Tuesday, January 8, 2013

Java/SQL: Record Indexer

At Melissa Data we purchase large mailing lists from several different facets of the business world and distill them into a form our customers from many business perspectives easily query to gain valuable information. We start with 15-20 billion records from our suppliers and combine them, eliminating redundancy and outdated information until we end up with a much smaller and fuller set of customer contact records. 

The size of the data set just mentioned makes it very difficult to realize the effect of every rule we code into the software distillation process that converts purchased data into our product. Each small error or misunderstood user story in our code might obscure or destroy a lot of value in the final product. We've seen more than 100 million records lost -- unrealized -- several times due to a minor oversight in the code involved at some distillation stage.  Because the size of the output at each phase is so large, the time necessary to properly review it would deadlock our development efforts and we need a way to quickly locate the text of suspicious records as well as that of their ancestors at every distillation stage.

At the origin of the record distillation process we've purchased thousands of raw text files that, depending on the source, may each contain between hundreds of thousands and millions of records. As the data is processed in four distinct stages including its raw state, two distillation steps, and the final product, all data from all original files remains present at each level. To most efficiently review and test the effects of our software at each development stage we need access to the records' text at all four distillation phases.

The solution we're using for this is a SQLite database named IndexID.db.  It contains two simple tables, the first of which, "recordsIndex", contains three simple fields: a record ID, a file ID, and a file offset.  The second table, "filesIndex", consists of a file ID and the fully-qualified path to the file.  When a developer --or better yet, a program -- seeks to quickly see the contents of a record, the record's ID value is used to locate and read the record text. 

After four paragraphs that tell what is involved, we finally start talking about what I think is the interesting part -- the application that creates and loads the IndexID database, the IdIndexer.  Every record formatted for our system contains a field that holds a list of the record's ancestor record ID's -- ID's of the records whose data found its way into the record. As each stage of the distillation process finishes, every single bit of the original data can be found within one of the records, but always in one with a different ID from the previous or next phase. The results of all build phases are saved to files in their own directory tree.
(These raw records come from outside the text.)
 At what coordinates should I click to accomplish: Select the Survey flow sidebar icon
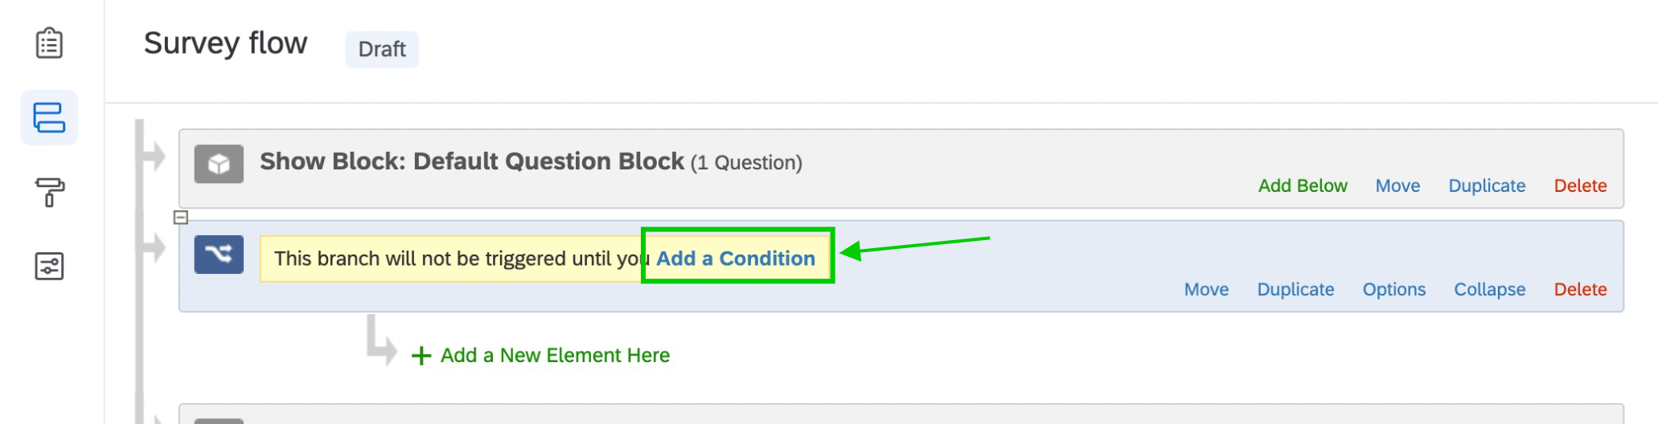[x=49, y=118]
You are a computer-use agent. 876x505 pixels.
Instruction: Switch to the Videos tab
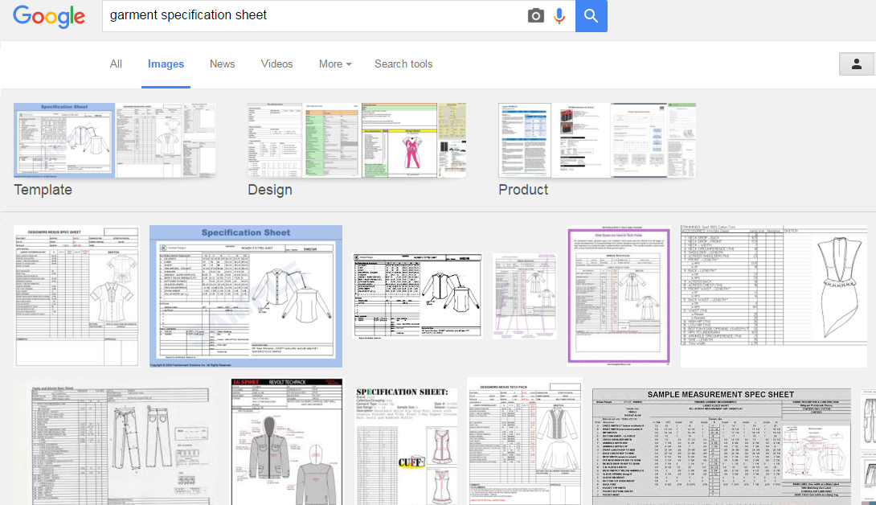coord(276,64)
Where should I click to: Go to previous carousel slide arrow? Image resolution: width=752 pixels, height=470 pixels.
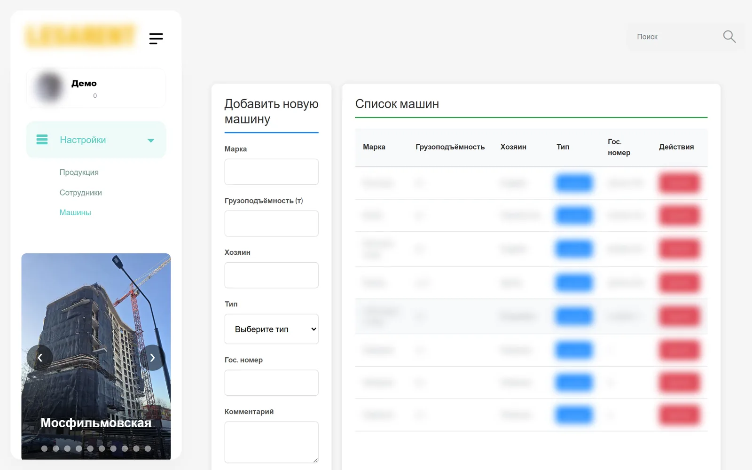pos(40,358)
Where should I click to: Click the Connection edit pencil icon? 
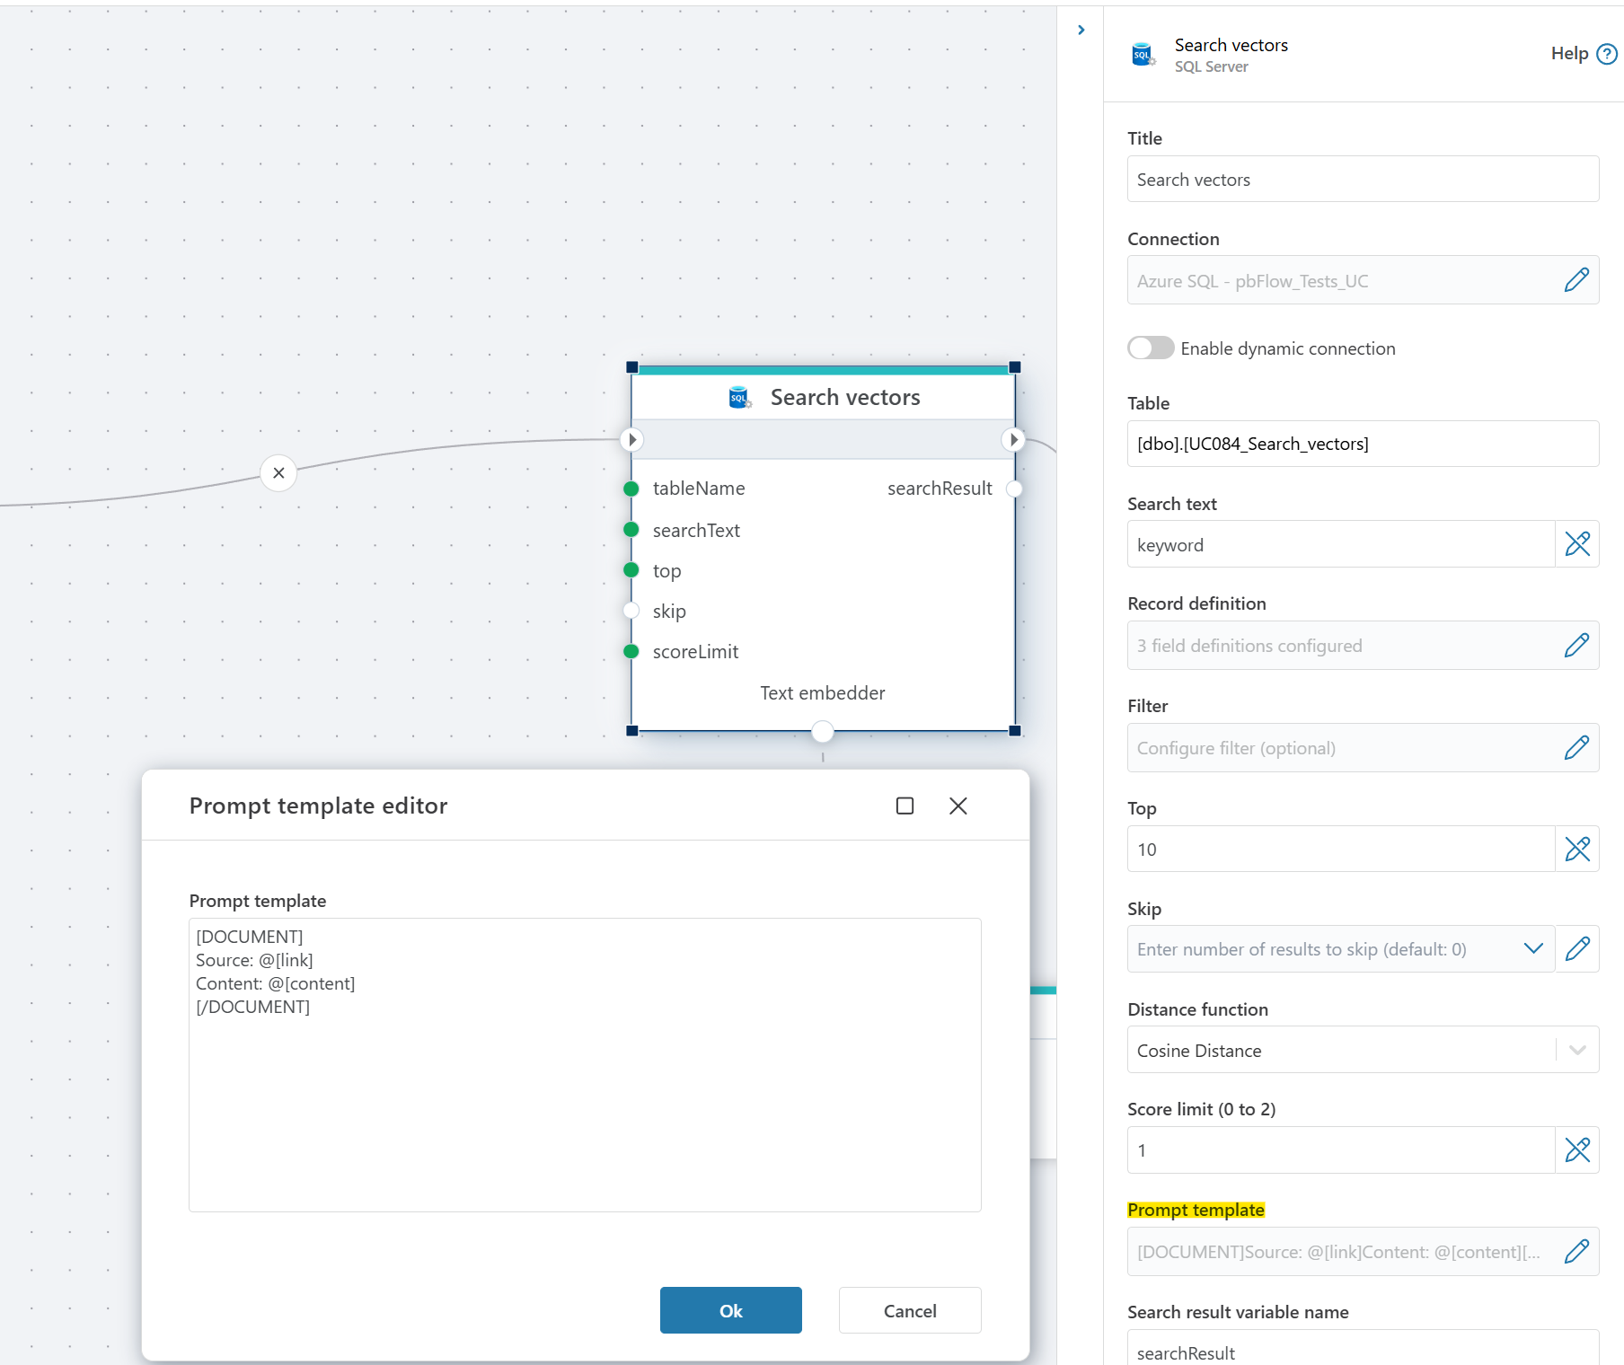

The IdIndexer opens every file in the build directory tree, from which it locates and lists every path, filename, record ID, list of ancestor record ID's, and offset to each record in the files. 

The amount of disk space a database such as IndexID.db consumes is proportional to the number of characters stored in its field values.  Because the number of records is so great in IndexID.db, many characters and digits are required to specify their record ID.  The syntax for our record ID's uses 40 alphanumeric characters that are grouped by three dashes.  The amount of database storage space necessary for a bunch of 40-char ID's alone is 40 times the number of records -- which in our case is around 25 billion -- so we are talking about needing around one trillion bytes.  To minimize the amount of storage for the record ID's I took two approaches, the first of which was to convert the last quarter of the ID from a ten digit string of base-10 numerals to the base-36 equivalent, which is normally a change from ten to around three digits.

In the case of the other three ID segments, as mentioned above, the first contained only four characters, and they spelled one of a very small number of strings. The second and third segments each contain around ten alphanumeric characters -- which happily increment from zero to some alphanumeric value, and therefore contain lots of zeros at the front end.  It was quickly obvious that there was a lot of duplication involved in all three seqments.  What I did is map each seqment's value to a base-36 number that was incremented each time a new segment value was encountered.  So, for instance, the first segment was converted to a numeral 1 in place of the original "ABCD". In the second and third segments a string like, "000001R0469", was converted to a base-36 number like 124 because "000001R0469" was the 48096th unique string encounterd, which translates to 124 in base 36. With those translations to the four segments we now store the record ID's for the earlier mentioned 25 billion records in approximately 8 digits instead of the original 40, which reduces disk space used from one trillion bytes to closer to 200 billion.